**ZIEL**
Führe den Forenthread über Plastik in Ostsee-Fischen an der Stelle fort, an der er endet.

**AUSGEWÄHLTER AUSZUG**
Die hätten es sich sparen können, denn zu gleichen "Ergebnissen" kam 2014 bereits Udo Pollmer (die Fragestellung war allerdings eine andere) - übrigens auch beim Deutschlandfunk publiziert.


----------



## Thomas9904 (1. Dezember 2017)

*AW: Müll im Meer - Ostsee-Fische schlucken nicht mehr Plastik als früher*

Link?

Die wollten ja was anders rausfinden und wurden durch die Realität enttäuscht ;-))


----------



## Fruehling (1. Dezember 2017)

*AW: Müll im Meer - Ostsee-Fische schlucken nicht mehr Plastik als früher*

Bitteschön

Wie gesagt, die Fragestellung war eine andere!


----------



## Thomas9904 (1. Dezember 2017)

*AW: Müll im Meer - Ostsee-Fische schlucken nicht mehr Plastik als früher*

aaahso Offtopic wieder..

Ok, danke für Link

Davon ab (wennschon OT):
Pollmer ist (fast) immer lesenswert..


----------



## Fruehling (1. Dezember 2017)

**GEGEBENE EINTRÄGE**
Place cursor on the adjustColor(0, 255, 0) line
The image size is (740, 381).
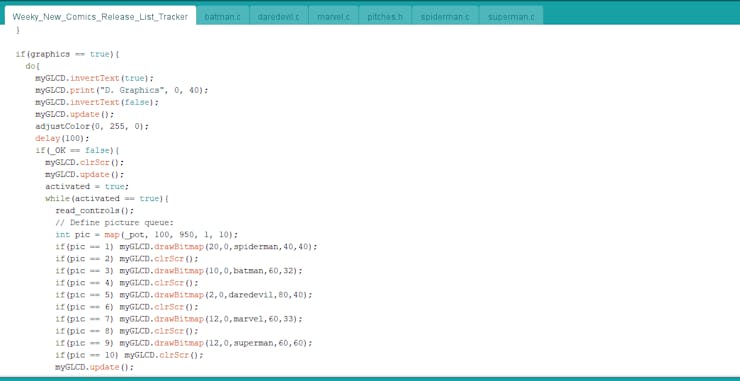pyautogui.click(x=92, y=127)
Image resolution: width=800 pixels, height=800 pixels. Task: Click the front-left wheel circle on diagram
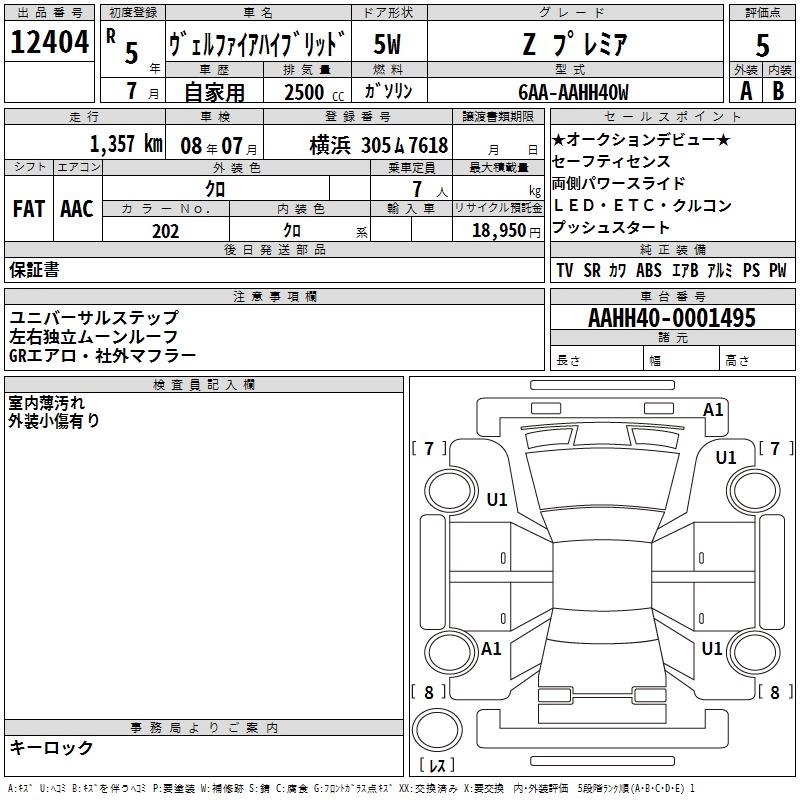pyautogui.click(x=451, y=491)
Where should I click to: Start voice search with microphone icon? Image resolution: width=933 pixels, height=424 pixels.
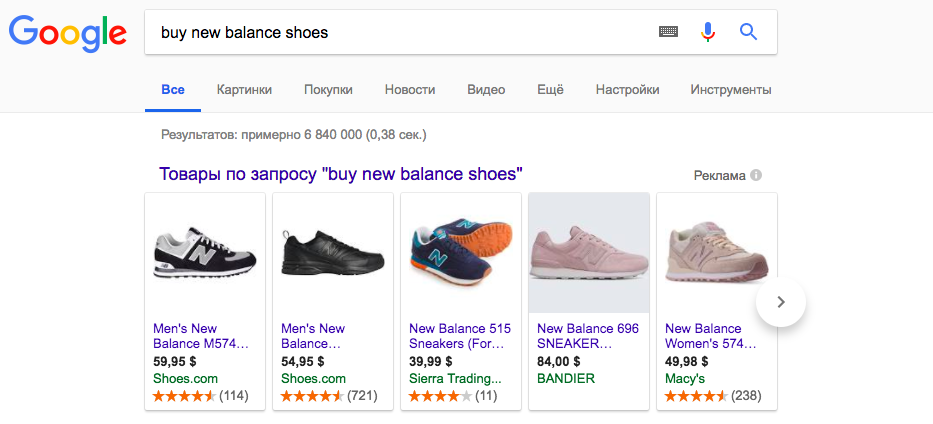(x=708, y=32)
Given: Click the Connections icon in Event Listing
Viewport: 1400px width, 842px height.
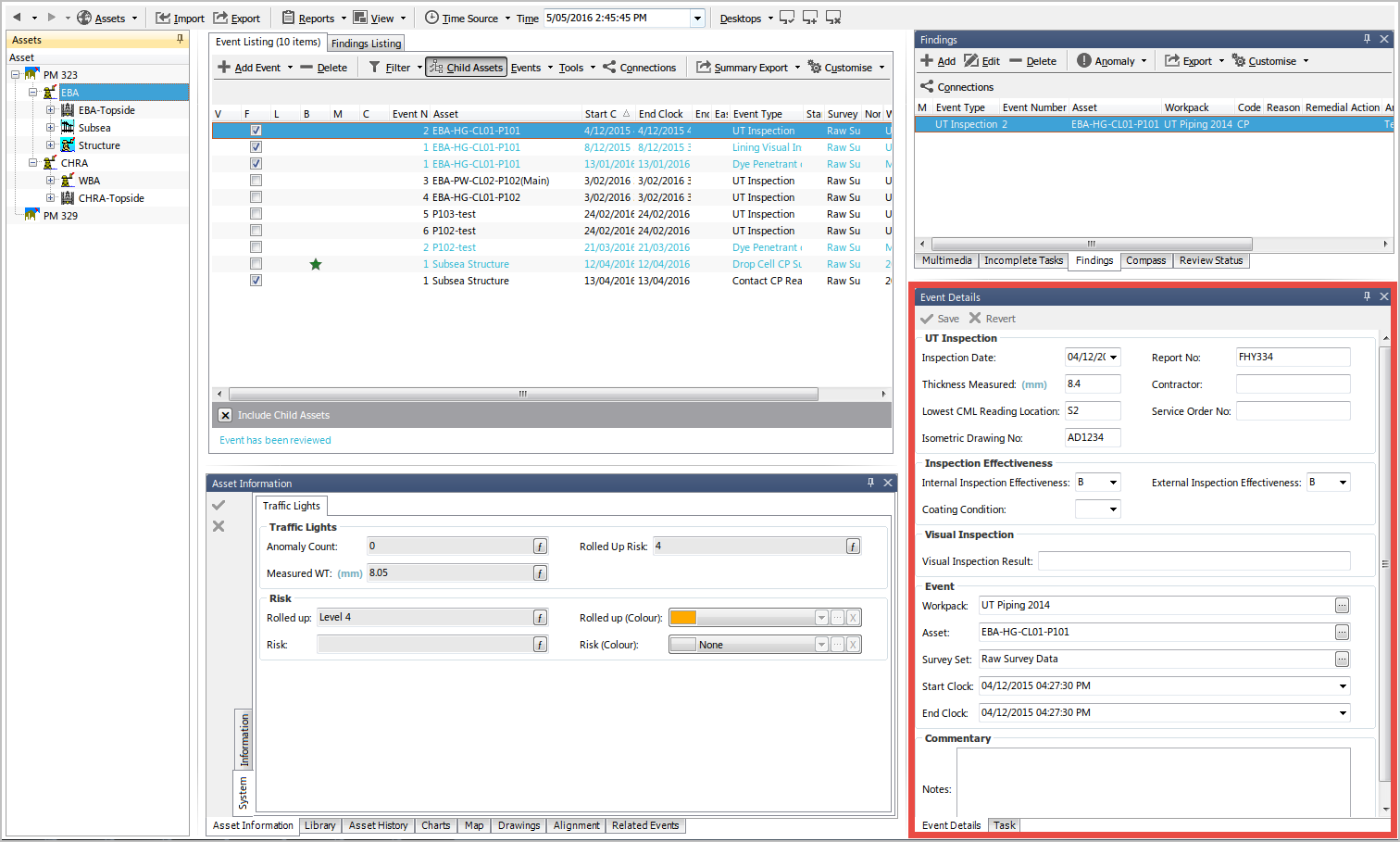Looking at the screenshot, I should 609,68.
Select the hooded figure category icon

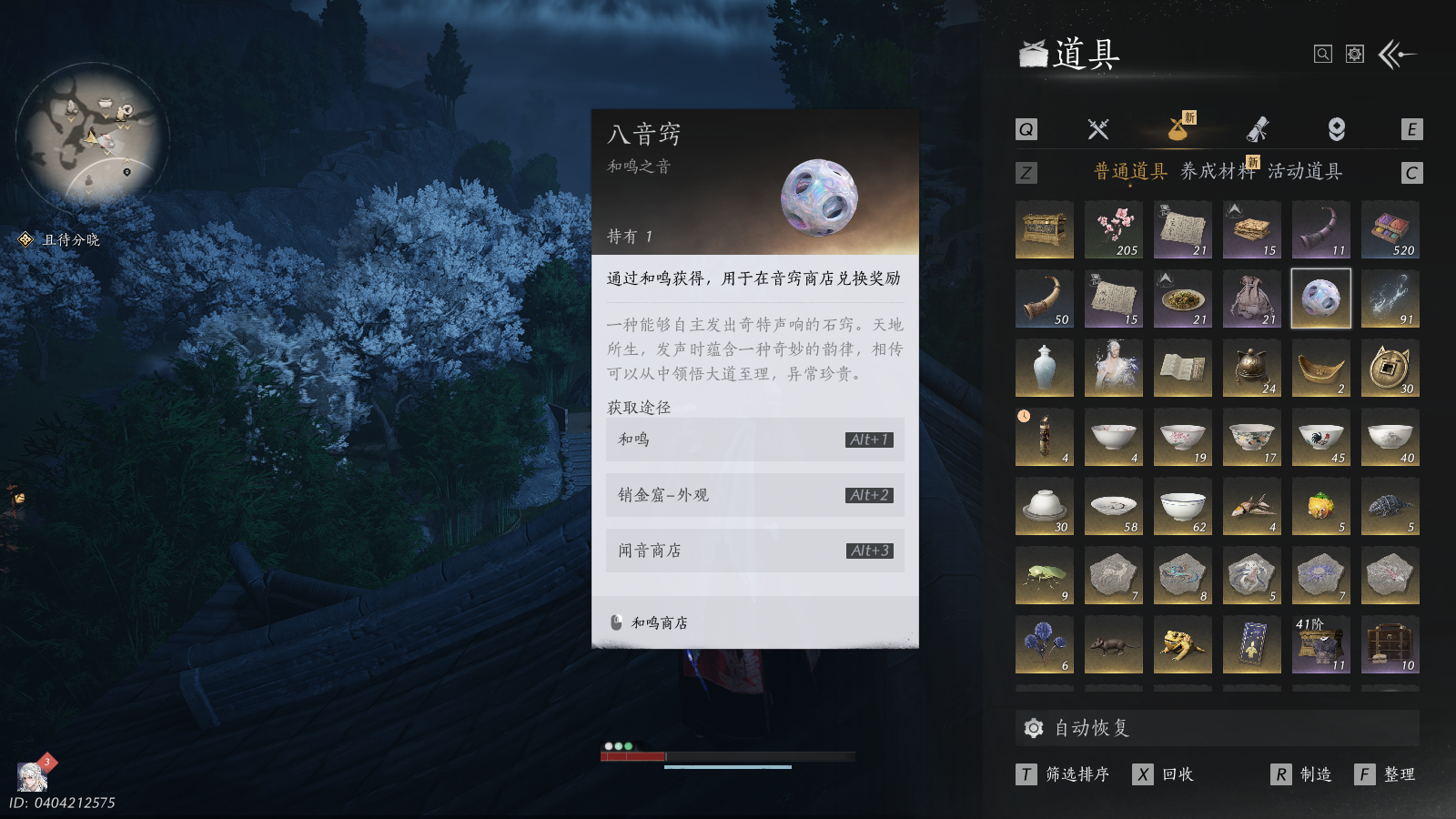pos(1337,129)
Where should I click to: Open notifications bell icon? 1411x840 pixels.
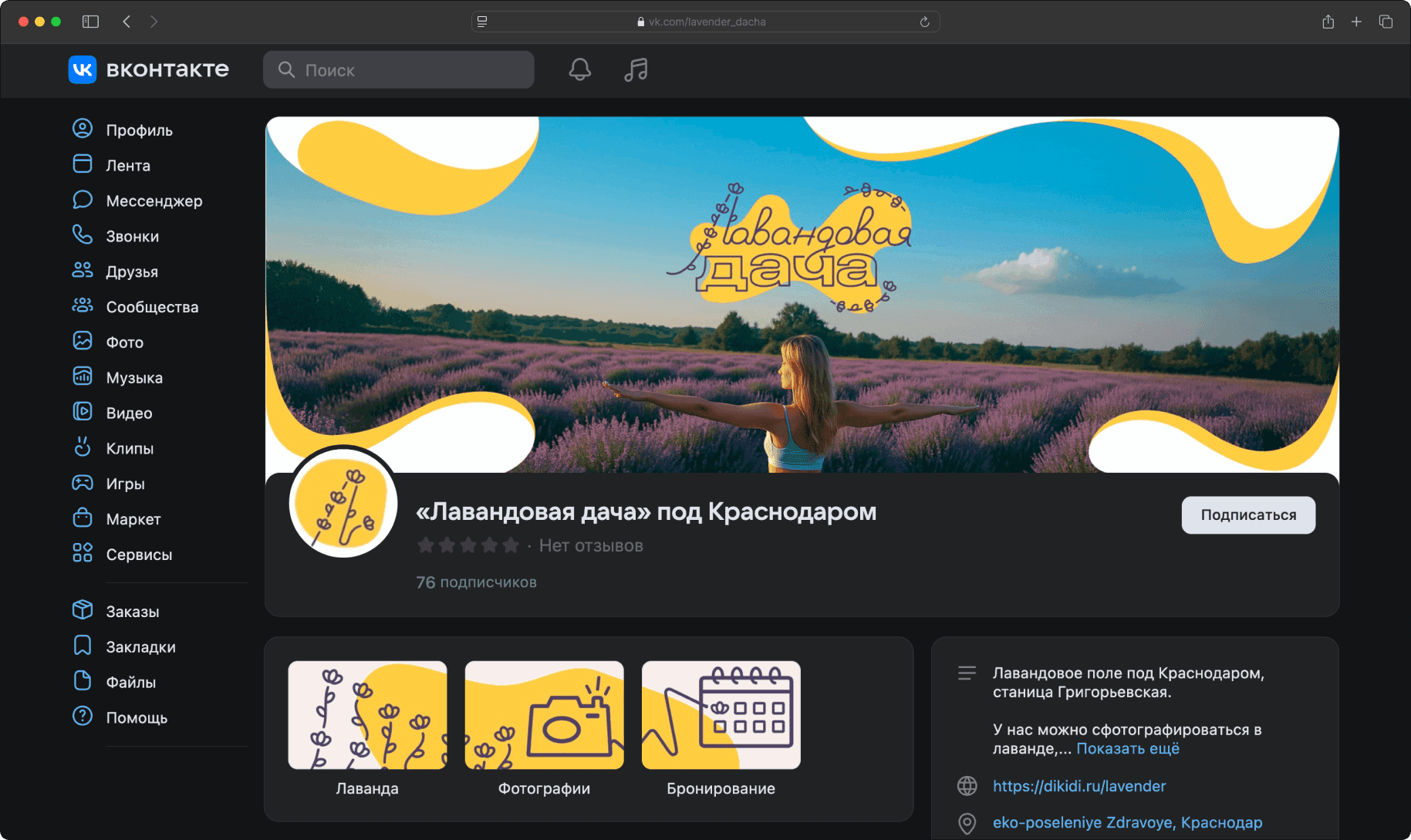click(x=579, y=70)
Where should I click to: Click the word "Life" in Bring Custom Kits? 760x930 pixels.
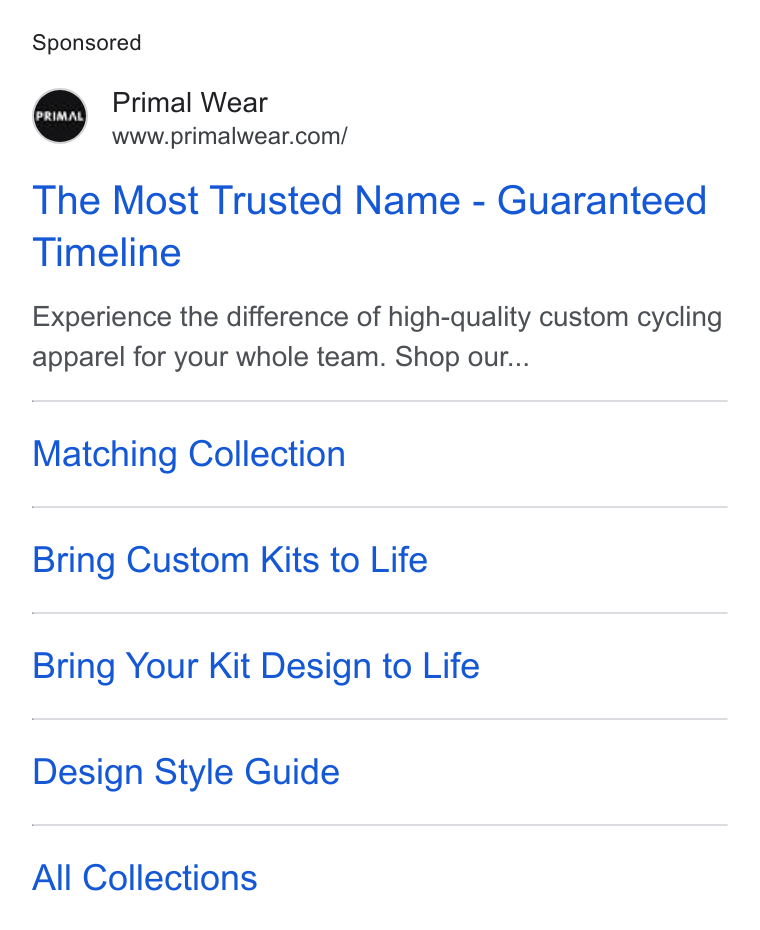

**ERGEBNIS DER AUFGABE**
*AW: Müll im Meer - Ostsee-Fische schlucken nicht mehr Plastik als früher*

Auf die Feststellung, daß Plastikmüll in unseren Meeren aus gutem Grund kaum eine Rolle spielt, weshalb die o.g. Untersuchung eigentlich obsolet war, zu antworten, hältst Du bereits für OT?

Interessant! |rolleyes


----------



## Thomas9904 (1. Dezember 2017)

*AW: Müll im Meer - Ostsee-Fische schlucken nicht mehr Plastik als früher*

nö, den Pollmer-Link.

Dass "Wissenschaft" manchmal seltsam forscht, ist ja nix Neues (Thünen, Helmholtz und Co).

Dass die (wie hier) zugeben, nicht das gewollte/erwartete Ergebnis zu liefern, eher selten.


----------



## hans albers (1. Dezember 2017)

*AW: Müll im Meer - Ostsee-Fische schlucken nicht mehr Plastik als früher*

davon ab frag mal die seevögel, wale/ säugetiere etc...


wobei ostsee warscheinlich auch nicht soviel eintrag hat wie zb. mittel meer
würde ich denken.


----------



## Thomas9904 (1. Dezember 2017)

*AW: Müll im Meer - Ostsee-Fische schlucken nicht mehr Plastik als früher*

Auf jeden Fall wurde es in den letzten 30 Jahre nicht mehr..


----------



## Jose (1. Dezember 2017)

*AW: Müll im Meer - Ostsee-Fische schlucken nicht mehr Plastik als früher*



Thomas9904 schrieb:


> Auf jeden Fall wurde es in den letzten 30 Jahre nicht mehr..


wo? ostsee evtl.?
meiner info nach wurde es insgesamt mehr.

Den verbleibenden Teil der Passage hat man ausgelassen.